While Qwen3 235B-A22B can technically run on a CPU, it is extremely resource-intensive and impractical due to the high computational demands and long processing times.

Qwen3 235B-A22B fine-tuning?

Qwen3 235B-A22B can be fine-tuned for specific tasks, but this process requires significant computational resources and expertise due to its large size.

Qwen3 235B-A22B system requirements?

Qwen3 235B-A22B requires a system with at least 144 GB of VRAM, multiple high-end GPUs, and ample CPU and storage resources to handle the large model size and computational demands.

Qwen3 235B-A22B performance benchmark?

Performance benchmarks for Qwen3 235B-A22B show it can process around 100-150 tokens per second on high-end GPU setups, but this can vary based on the specific hardware and optimization techniques used.

Qwen3 235B-A22B for RAG?

Qwen3 235B-A22B is well-suited for Retrieval-Augmented Generation (RAG) tasks due to its large context length and ability to handle complex queries and large datasets.

Qwen3 235B-A22B for agents?

Qwen3 235B-A22B can be used to create sophisticated AI agents due to its advanced language capabilities and support for function calling, making it ideal for tasks requiring natural language interaction and decision-making.

Qwen3 235B-A22B for coding vs general?

Qwen3 235B-A22B excels in both coding and general language tasks, but its large context length and specialized training make it particularly strong for complex coding scenarios.

Qwen3 235B-A22B vs ChatGPT?

Qwen3 235B-A22B has more parameters (235B vs 175B for GPT-3) and a longer context length (32,768 vs 2,048), offering superior performance for complex tasks but requiring more VRAM.

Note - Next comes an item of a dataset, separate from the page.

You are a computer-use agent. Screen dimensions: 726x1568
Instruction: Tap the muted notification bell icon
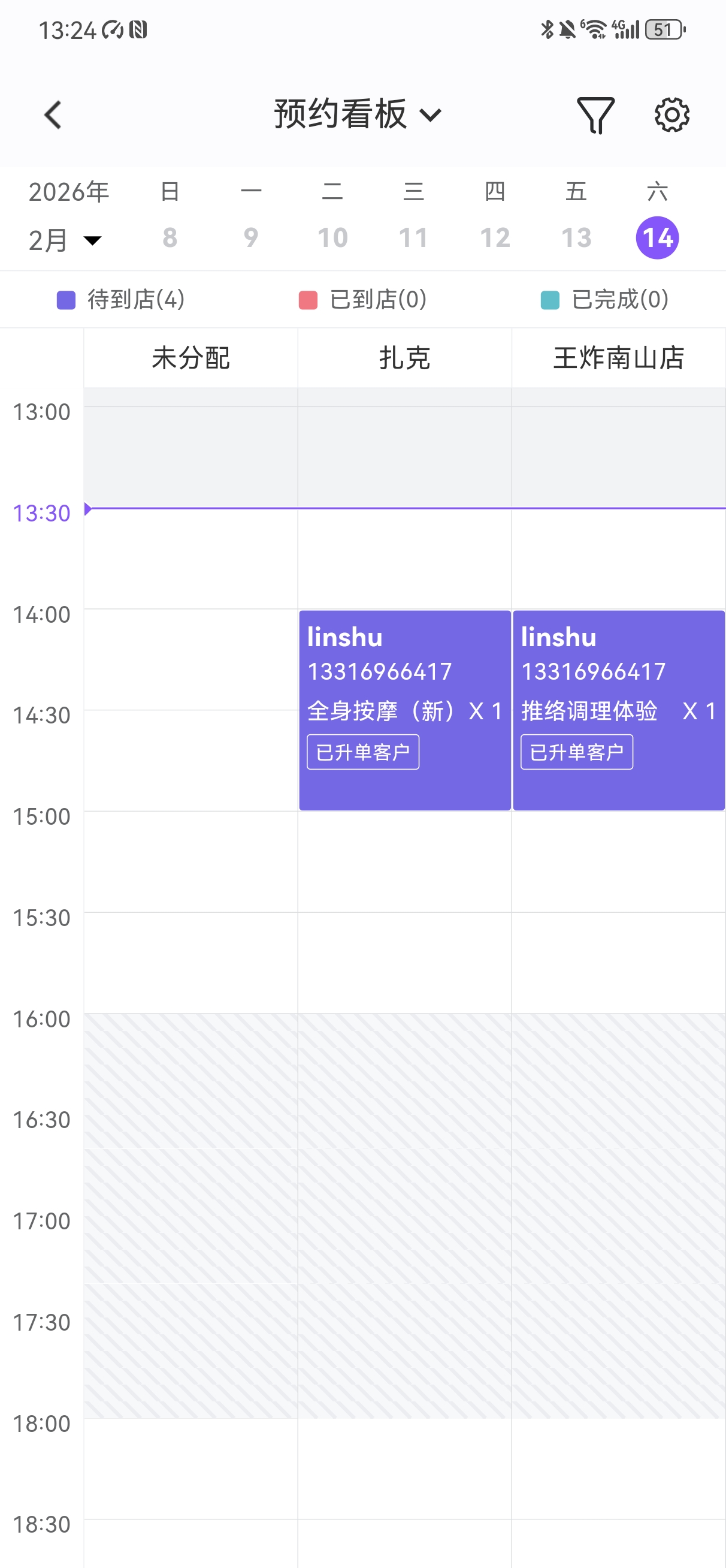coord(567,29)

Qwen3 235B-A22B download size?

The download size for Qwen3 235B-A22B is approximately 940 GB, reflecting its large model size and the need for substantial storage space.

Best quant for Qwen3 235B-A22B?

The best quantization option for Qwen3 235B-A22B depends on your specific use case and available hardware, but 8-bit quantization is often a good balance between performance and VRAM efficiency.